What future cities won't include, forward-looking planners say, is sole reliance on the automobile for transportation. Few, if any, large tracts of land will be zoned for single-purpose use as offices, shops or homes. And after half a century of decreasing population density as people have spread out to the suburbs, cities will again be seen as attractive-and fun-places to live. "Cities are going to be like Broadway shows," says architect David D. Dixon, principal at Boston planning firm Goody, Clancy & Associates. "They're going to be entertainment-based."

Living Legend
San Francisco is probably most cited as an exemplar of a 21st century city. It offers distinctive local flavor in architecture, shopping and dining; integration with unique natural resources; and a well-developed transit system. Aside from the taxing hills, it's a good place to walk, with many entertainment and shopping districts. Of course, housing costs are among the country's highest, and earthquakes are enough to keep some away. But problems aside, San Francisco is leading the way. "This," says Boston architect David Dixon, "is a city that is starting to move toward the 21st century."
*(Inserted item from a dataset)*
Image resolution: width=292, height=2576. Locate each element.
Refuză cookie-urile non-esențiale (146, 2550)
In the future, you'll likely see wider sidewalks, more sheltered and shaded spots for shoppers and strollers to rest, and a mix of residential and business uses, including offices and retail. Parking will tend to be on-street rather than in garages, to separate and protect walkers from street traffic. More businesses will be small, unique and reflective of the city's history and climate.

Many of these one-of-a-kind restaurants, specialty retailers and high-end service establishments will be entrepreneurial. "Entrepreneurs will play a big role," says Dixon. Small firms are best at creating viable businesses that can identify and cater to the needs of sophisticated and often affluent city dwellers, he explains. And entrepreneurs alone can provide the particular local flavor that cities will seek, a fact the cities themselves realize.

"When we do planning, one of the things often insisted upon is that a portion of the retail be small, local businesses," says Dixon, who has worked on urban redesigns in Boston as well as Albany, New York, and Columbus, Ohio. "Big cities and small businesses go together better."

Still, a lot of people won't want to trade suburban space for city excitement. "New Urbanism doesn't appeal across the board," says Cincinnati planning consultant Frank Raeon, a member of the San Francisco-based nonprofit Congress for the New Urbanism. "That's why developers haven't done this on a large-scale basis."

A specific problem is the automobile. Planners still haven't figured out how to make cities friendly to both people and vehicles, says Raeon. Zoning ordinances and entrenched political opposition to the higher population density of many 21st century city concepts also raise obstacles.

What will the future really hold? Down the road, planners may have to consider what happens when and if something replaces the automobile. There's also the possibility of a major, unforeseen economic shift that drives people and businesses to or from cities, notes Dixon.

But, jitters aside, the mood is that after September 11, a new and more agreeable city is on the drawing board. "The central idea of the city seems to be able to survive whatever you throw at it-plagues, famine, fires, terrorists, you name it," says Dean Macris, a planning consultant and former planning director for the city of San Francisco. "Meanwhile, cities are getting better and better at what they do. If you're a planner, you can't help but be anything but optimistic about cities right now."